PROBLEM —
Rewrite everything from the start of the records down through the line containing "pyautogui.click(x=80, y=391)", replacing "dropdown" with "menu" and leaving all else unchanged.

=== RECORDS SHOWN ===

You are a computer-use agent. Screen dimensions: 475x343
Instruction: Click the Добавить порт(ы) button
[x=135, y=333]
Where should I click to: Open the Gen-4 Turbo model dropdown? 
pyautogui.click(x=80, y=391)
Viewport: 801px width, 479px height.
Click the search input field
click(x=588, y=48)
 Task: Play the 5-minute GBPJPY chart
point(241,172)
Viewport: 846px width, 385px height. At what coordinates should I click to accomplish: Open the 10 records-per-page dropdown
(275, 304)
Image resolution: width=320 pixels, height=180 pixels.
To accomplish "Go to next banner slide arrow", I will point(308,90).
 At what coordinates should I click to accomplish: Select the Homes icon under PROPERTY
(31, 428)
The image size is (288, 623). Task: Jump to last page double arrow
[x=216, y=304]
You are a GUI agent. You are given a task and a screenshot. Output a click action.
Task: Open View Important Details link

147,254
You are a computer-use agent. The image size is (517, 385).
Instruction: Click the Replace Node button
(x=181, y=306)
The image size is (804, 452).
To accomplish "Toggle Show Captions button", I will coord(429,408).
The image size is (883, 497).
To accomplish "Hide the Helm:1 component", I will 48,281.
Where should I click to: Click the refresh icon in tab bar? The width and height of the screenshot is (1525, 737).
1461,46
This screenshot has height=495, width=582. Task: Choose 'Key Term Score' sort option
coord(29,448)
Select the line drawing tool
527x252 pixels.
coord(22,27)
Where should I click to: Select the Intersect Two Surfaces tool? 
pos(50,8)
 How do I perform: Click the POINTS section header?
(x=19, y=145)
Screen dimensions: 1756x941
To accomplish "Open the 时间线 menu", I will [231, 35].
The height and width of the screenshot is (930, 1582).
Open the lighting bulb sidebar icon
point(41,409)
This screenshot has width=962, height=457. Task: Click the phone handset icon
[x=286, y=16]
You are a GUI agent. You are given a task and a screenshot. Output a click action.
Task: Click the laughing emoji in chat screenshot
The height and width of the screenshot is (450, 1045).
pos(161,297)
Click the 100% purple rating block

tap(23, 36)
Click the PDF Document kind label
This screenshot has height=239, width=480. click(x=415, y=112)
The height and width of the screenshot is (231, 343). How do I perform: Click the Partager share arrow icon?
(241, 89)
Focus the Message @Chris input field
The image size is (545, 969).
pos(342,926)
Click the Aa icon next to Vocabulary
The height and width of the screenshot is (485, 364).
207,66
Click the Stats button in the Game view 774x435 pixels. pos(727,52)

===

RIGHT ANSWER —
You are a computer-use agent. Screen dimensions: 475x343
Instruction: Click the Добавить порт(ы) button
[x=135, y=333]
Where should I click to: Open the Gen-4 Turbo model menu? 
pyautogui.click(x=80, y=391)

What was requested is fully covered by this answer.